Die Verhöhnung der Bürger gipfelt darin, dass Minister Anschober die geplante Ermächtigung zur Ausgangssperre damit begründet, dass er „unverzüglich auf das Erkenntnis des Höchstgerichts reagieren“ wolle. Der Verfassungsgerichtshof hatte nämlich das im Frühjahr verhängte generelle Betretungsverbot des öffentlichen Raumes als rechtswidrig erkannnt. 

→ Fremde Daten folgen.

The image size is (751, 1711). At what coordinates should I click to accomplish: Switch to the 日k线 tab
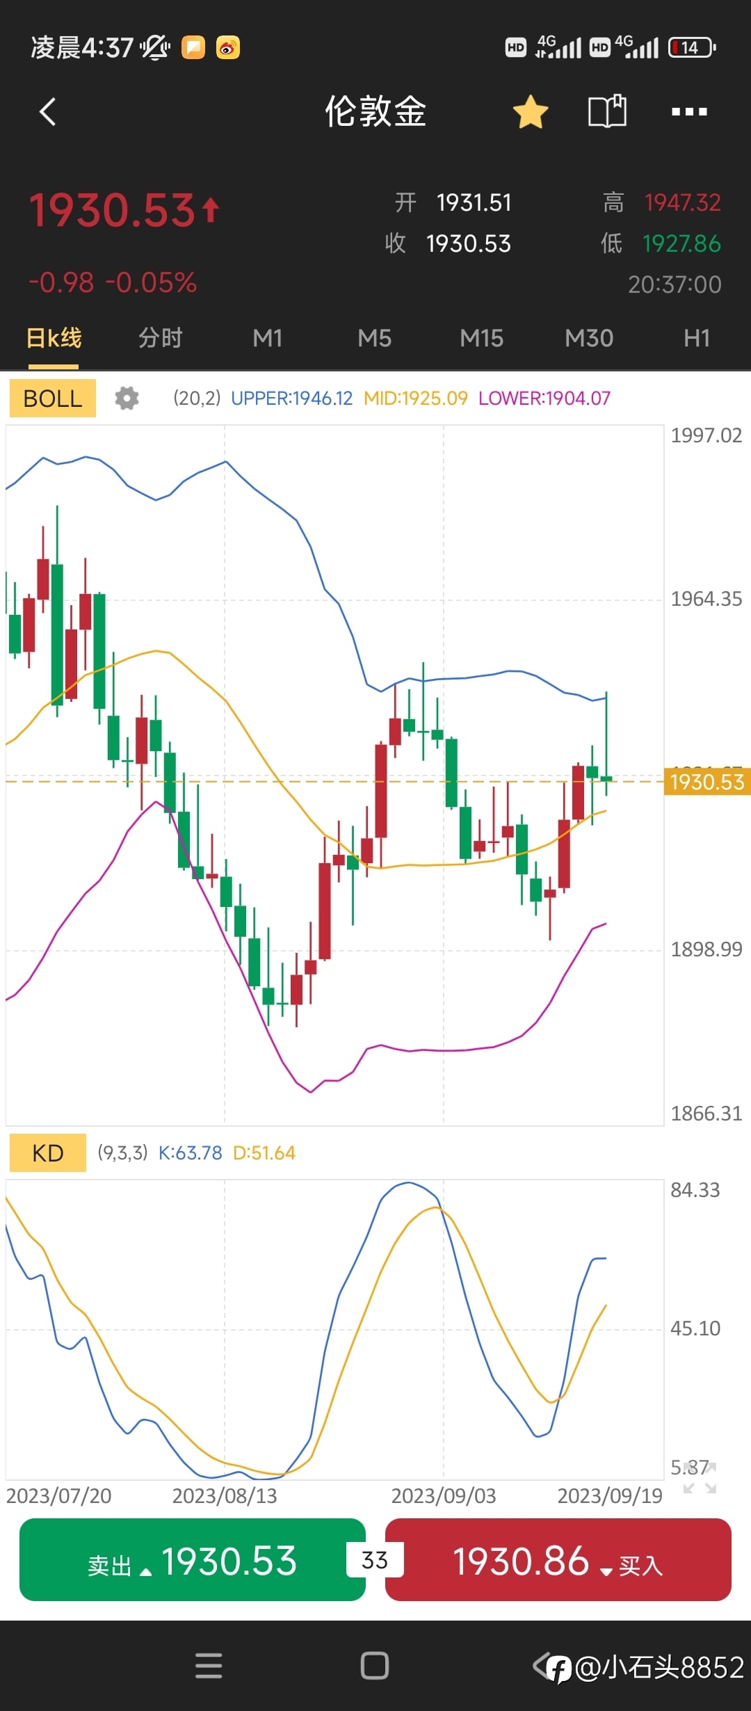click(x=54, y=339)
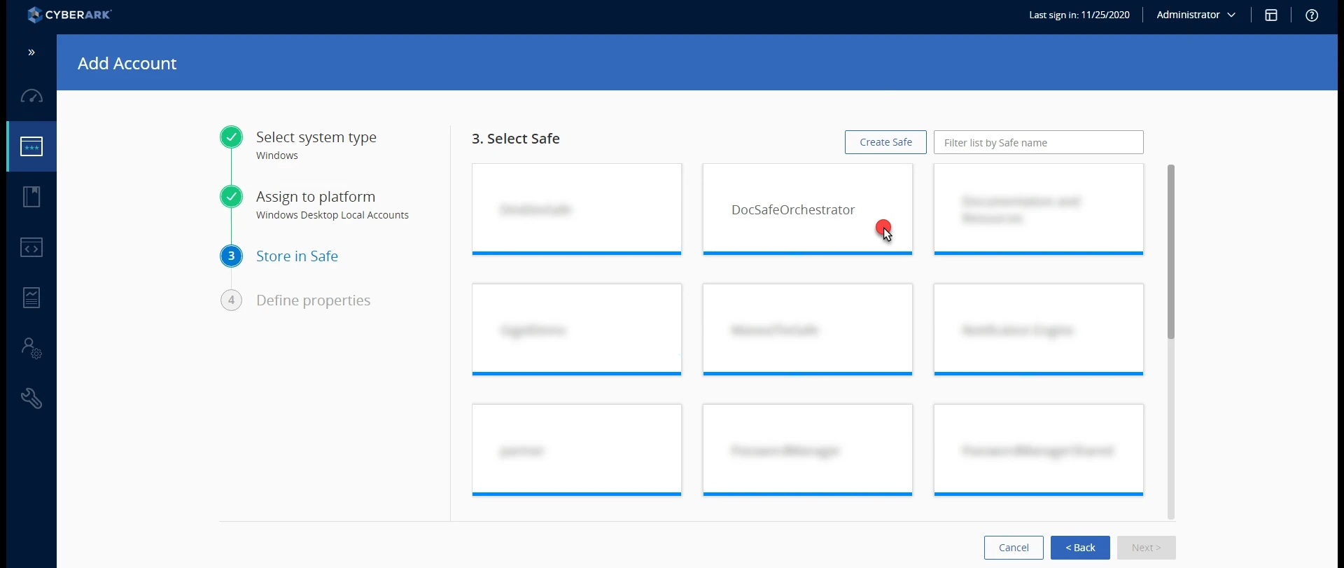
Task: Click the safe list vertical scrollbar
Action: 1171,342
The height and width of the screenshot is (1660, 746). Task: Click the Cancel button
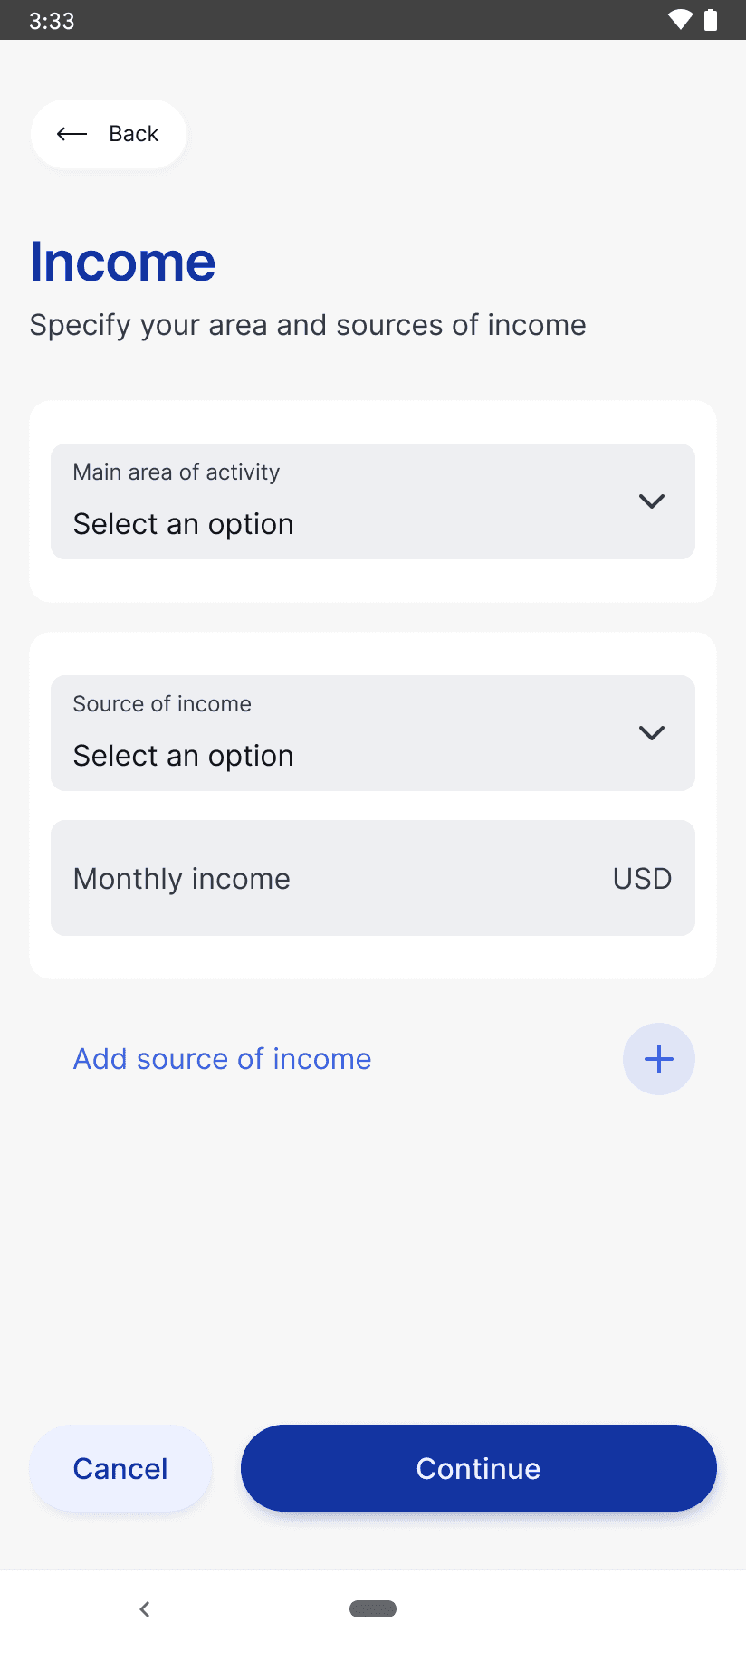coord(120,1468)
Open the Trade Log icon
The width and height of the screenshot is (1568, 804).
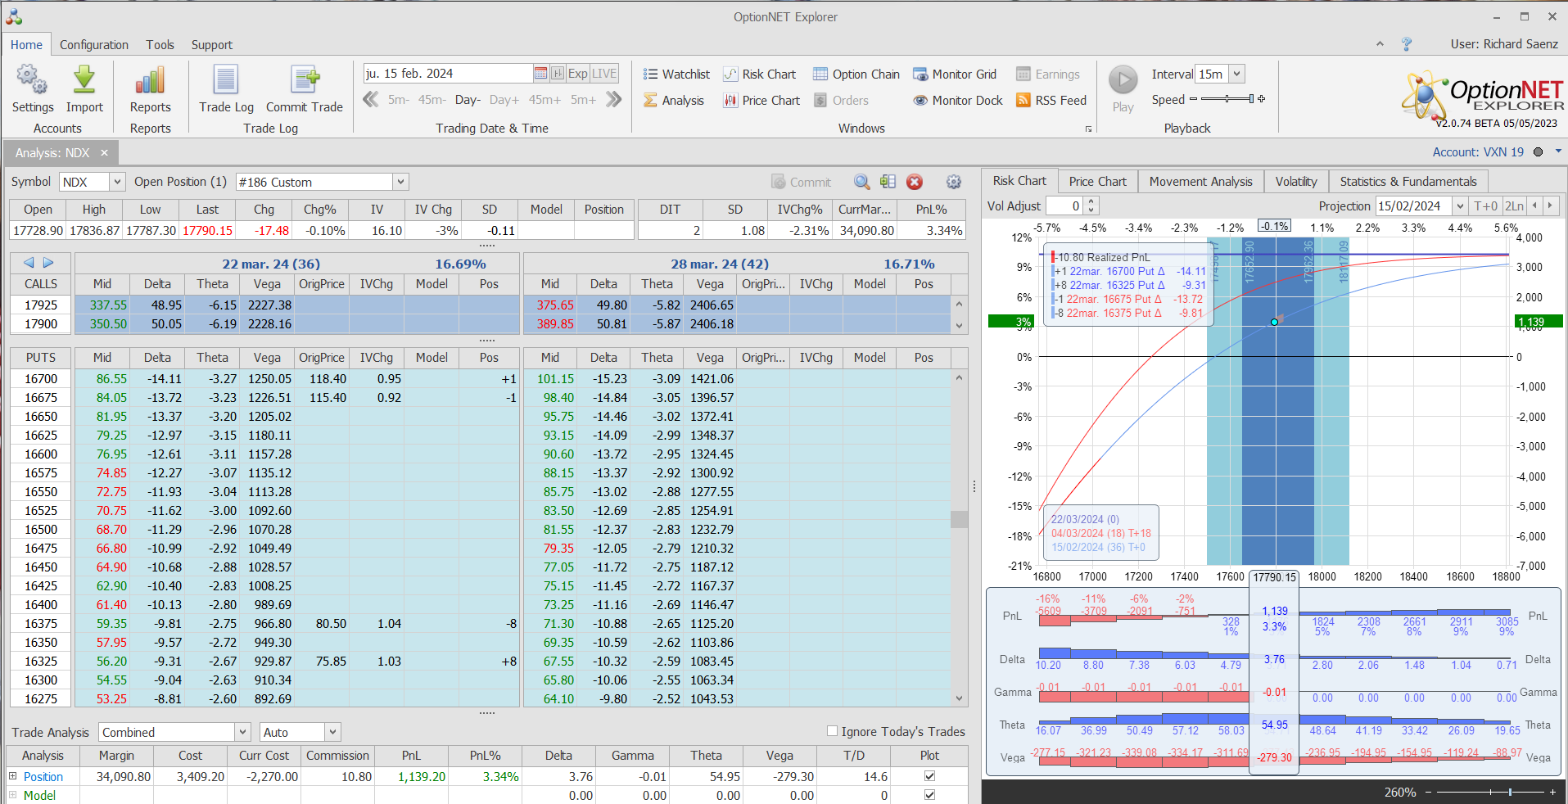[226, 80]
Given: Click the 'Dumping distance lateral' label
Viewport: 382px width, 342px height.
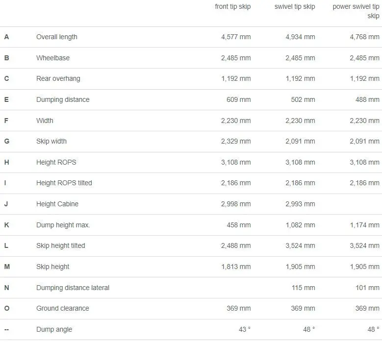Looking at the screenshot, I should (73, 288).
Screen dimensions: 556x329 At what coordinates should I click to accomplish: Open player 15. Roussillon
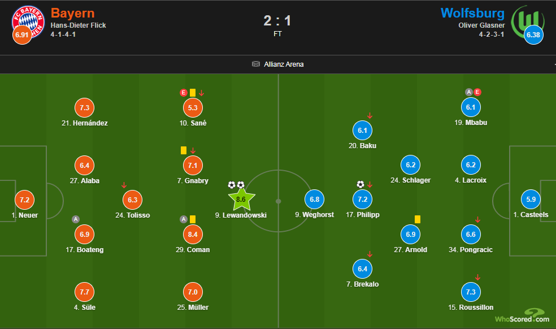tap(471, 308)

Der Minister hat da offenbar etwas missverstanden: Es geht nicht nur darum, dass der generelle Hausarrest gesetzlich nicht gedeckt war. Es geht uns Bürgern auch darum, dass eine Ausgangssperre ein massiver Eingriff in die Grundrechte ist. Im März und April konnte man der Regierung noch zugutehalten, dass man nichts Genaues über die wahre Gefahr des neuen Virus und seine Ansteckungswege wusste. Jetzt gilt dieses Argument nicht mehr. Die Sinnhaftigkeit derartiger Maßnahmen wird mittlerweile heftig angezweifelt. Und just in jenen Ländern, die ihre Bürger am längsten einsperrten, wie Italien und Spanien, stiegen die Todeszahlen ungebremst weiter an.

In einem freien Land akzeptieren unbescholtene Bürger nur freiwillig Eingriffe in ihre Grundrechte. Freiheitseinschränkungen sind ein massiver Eingriff, ebenso jene in die Privatsphäre. Die geplanten Vollmachten mit Ausschaltung aller Institutionen sind jedenfalls gefährlich und abzulehnen. Als freie Bürger dürfen wir es uns nicht gefallen lassen, dass überfallsartig in der Ferienzeit, ohne öffentliche Debatte, ohne ausreichend Zeit zur Überprüfung, ein derart weitreichendes Gesetz einfach durchgedrückt wird!